━━━━━ DATA TO USE
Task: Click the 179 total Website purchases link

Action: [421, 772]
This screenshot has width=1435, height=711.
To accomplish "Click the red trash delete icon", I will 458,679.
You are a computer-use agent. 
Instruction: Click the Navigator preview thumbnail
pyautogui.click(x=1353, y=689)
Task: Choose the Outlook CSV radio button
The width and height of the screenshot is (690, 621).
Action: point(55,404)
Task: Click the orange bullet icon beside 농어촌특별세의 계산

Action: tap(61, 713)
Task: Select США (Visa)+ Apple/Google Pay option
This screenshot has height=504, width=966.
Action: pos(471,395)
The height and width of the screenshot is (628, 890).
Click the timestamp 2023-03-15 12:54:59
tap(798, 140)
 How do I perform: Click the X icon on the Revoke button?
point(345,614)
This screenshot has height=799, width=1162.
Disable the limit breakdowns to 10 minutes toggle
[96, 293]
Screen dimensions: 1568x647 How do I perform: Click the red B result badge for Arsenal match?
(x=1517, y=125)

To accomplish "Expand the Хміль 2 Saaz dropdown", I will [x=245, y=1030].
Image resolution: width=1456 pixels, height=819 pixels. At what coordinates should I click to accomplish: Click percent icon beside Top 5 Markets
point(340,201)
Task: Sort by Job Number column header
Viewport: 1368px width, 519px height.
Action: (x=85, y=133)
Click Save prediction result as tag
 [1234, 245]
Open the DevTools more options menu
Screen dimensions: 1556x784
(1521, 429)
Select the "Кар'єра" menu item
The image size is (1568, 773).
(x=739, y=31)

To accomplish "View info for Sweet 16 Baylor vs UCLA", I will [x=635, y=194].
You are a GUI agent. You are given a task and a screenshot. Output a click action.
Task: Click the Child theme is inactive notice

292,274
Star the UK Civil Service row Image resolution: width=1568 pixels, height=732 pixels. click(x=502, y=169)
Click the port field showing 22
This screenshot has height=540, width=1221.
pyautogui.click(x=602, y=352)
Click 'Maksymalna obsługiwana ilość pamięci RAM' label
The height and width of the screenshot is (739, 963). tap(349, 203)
━━━━━━━━━━
> _DIRECTIONS FOR THIS TASK_
Copy out every one of the entries above word for word.

> _FINAL RESULT_
Task: Click the 179 total Website purchases link

Action: [421, 772]
This screenshot has width=1435, height=711.
To accomplish "Click the red trash delete icon", I will 458,679.
You are a computer-use agent. 
Instruction: Click the Navigator preview thumbnail
pyautogui.click(x=1353, y=689)
Task: Choose the Outlook CSV radio button
The width and height of the screenshot is (690, 621).
Action: point(55,404)
Task: Click the orange bullet icon beside 농어촌특별세의 계산

Action: tap(61, 713)
Task: Select США (Visa)+ Apple/Google Pay option
This screenshot has height=504, width=966.
Action: pos(471,395)
The height and width of the screenshot is (628, 890).
Click the timestamp 2023-03-15 12:54:59
tap(798, 140)
 How do I perform: Click the X icon on the Revoke button?
point(345,614)
This screenshot has height=799, width=1162.
Disable the limit breakdowns to 10 minutes toggle
[96, 293]
Screen dimensions: 1568x647 How do I perform: Click the red B result badge for Arsenal match?
(x=1517, y=125)

To accomplish "Expand the Хміль 2 Saaz dropdown", I will [x=245, y=1030].
Image resolution: width=1456 pixels, height=819 pixels. At what coordinates should I click to accomplish: Click percent icon beside Top 5 Markets
point(340,201)
Task: Sort by Job Number column header
Viewport: 1368px width, 519px height.
Action: (x=85, y=133)
Click Save prediction result as tag
 [1234, 245]
Open the DevTools more options menu
Screen dimensions: 1556x784
(1521, 429)
Select the "Кар'єра" menu item
The image size is (1568, 773).
(x=739, y=31)

To accomplish "View info for Sweet 16 Baylor vs UCLA", I will [x=635, y=194].
You are a GUI agent. You are given a task and a screenshot. Output a click action.
Task: Click the Child theme is inactive notice

292,274
Star the UK Civil Service row Image resolution: width=1568 pixels, height=732 pixels. click(x=502, y=169)
Click the port field showing 22
This screenshot has height=540, width=1221.
pyautogui.click(x=602, y=352)
Click 'Maksymalna obsługiwana ilość pamięci RAM' label
The height and width of the screenshot is (739, 963). tap(349, 203)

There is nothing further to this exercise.